16 January - 2 February Kudos Gallery, Paddington
Curated by Jennifer Brady
Exhibiting: Billy Bain, Joshua Bentley, Jennifer Brady, Zoe Gojnich, Millie Mitchell, Rumpa Paweenpongpat, Natalia Stojevski, Matthew Varnay
A cluttered, chaotic, inadequate mess.
This description accurately aligns with the objectives of Kudos gallery’s January exhibition d.i.why? Featuring a diverse collective of UNSW Art and Design’s recent graduates, the exhibition is suggestive of a wasteland, consisting of assembled objects with seemingly minimal value; home-made, man-made, found, cheap, and broken. It alludes to the perpetual collateral of existence; disposable and disposed. Derived from low-fidelity aesthetics and do-it yourself culture, this exhibition’s magnetism comes not from its independent objects, but its collective provocation.
Heavily bound in materiality and constructive processes, the works ignite a politized ecology, referencing established DIY modalities. Traditionally, DIY practices have included the subversion of existing institutional norms through parodic acts, prefiguring and constructing alternatives that render tradition redundant through protest, as a deliberate statement of intent. The exhibition reflects this with each artwork protesting their worth, fighting for the right to be in the habitually exclusive gallery space, questioning why the imperfect, unpolished object cannot be associated with the prestige of the ‘fine art’ status. Furthering this discussion is the tumultuous exhibition design, which uproots the bounds of the white cube paradigm. This is not a clinical, composed, neutral space, but one that makes a strong institutional critique on what deserves a place and how a gallery should look. The underlying protest is sustained through the evident binaries of equality over inequality, inclusion over exclusion, cooperation over competition, participation over dominance, and access over restriction. As the title requests, questions surrounding what is art and how it aligns with societal, local and artistic values are raised and explored.

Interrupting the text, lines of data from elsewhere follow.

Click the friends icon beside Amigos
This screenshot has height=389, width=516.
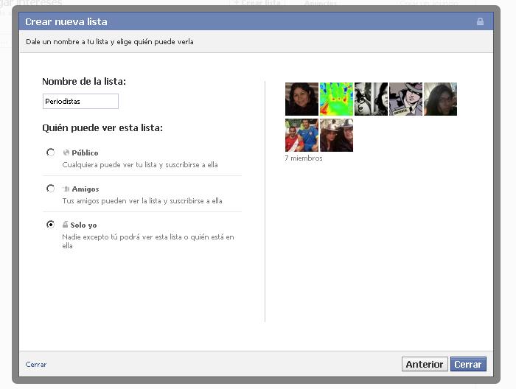click(x=66, y=189)
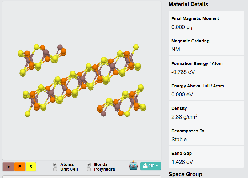248x178 pixels.
Task: Click the Decomposes To Stable value
Action: (179, 140)
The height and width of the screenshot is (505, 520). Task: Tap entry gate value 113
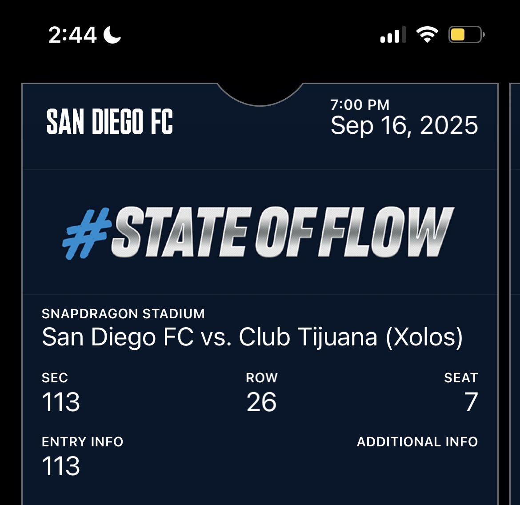pos(61,466)
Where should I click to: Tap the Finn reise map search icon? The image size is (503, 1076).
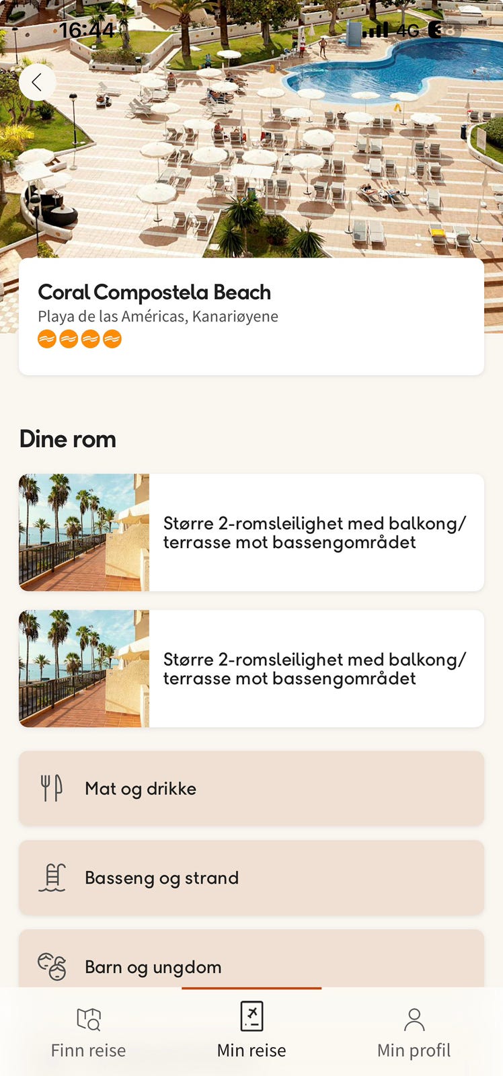88,1019
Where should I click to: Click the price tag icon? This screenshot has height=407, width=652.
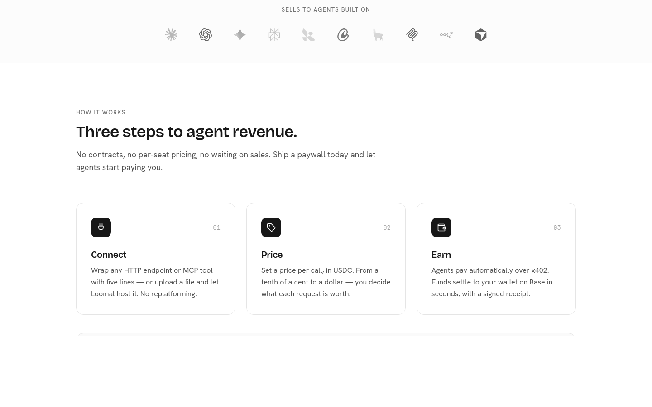coord(271,227)
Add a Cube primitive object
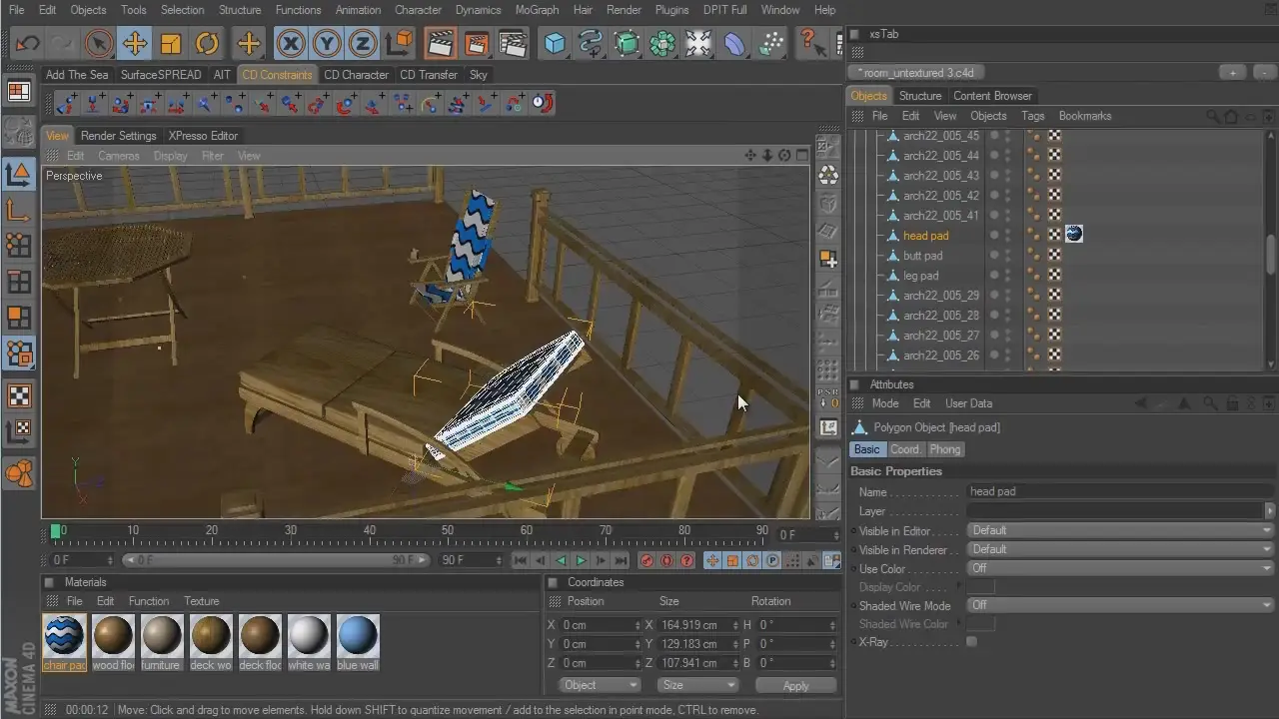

The haphazardly placed objects overlap, flow, and converse in a seductive, yet repelling vernacular, interrupting and interfering with each other. One does not want to admit that this space is overtly tantalising, whilst ‘trashing’ esteemed museum practices, but it is. Sensorial and experiential, this space embodies you, consumes you and spits you back out. As you watch your step, duck and dodge, your role in the space becomes void of clarity as you become an unintentional participant. This DIY audience experience responds to the notion that we don’t belong here as much as the objects seemingly don’t. Kudos to the curator Jennifer Brady, and make sure to keep an eye out for these emerging artists – big things to come.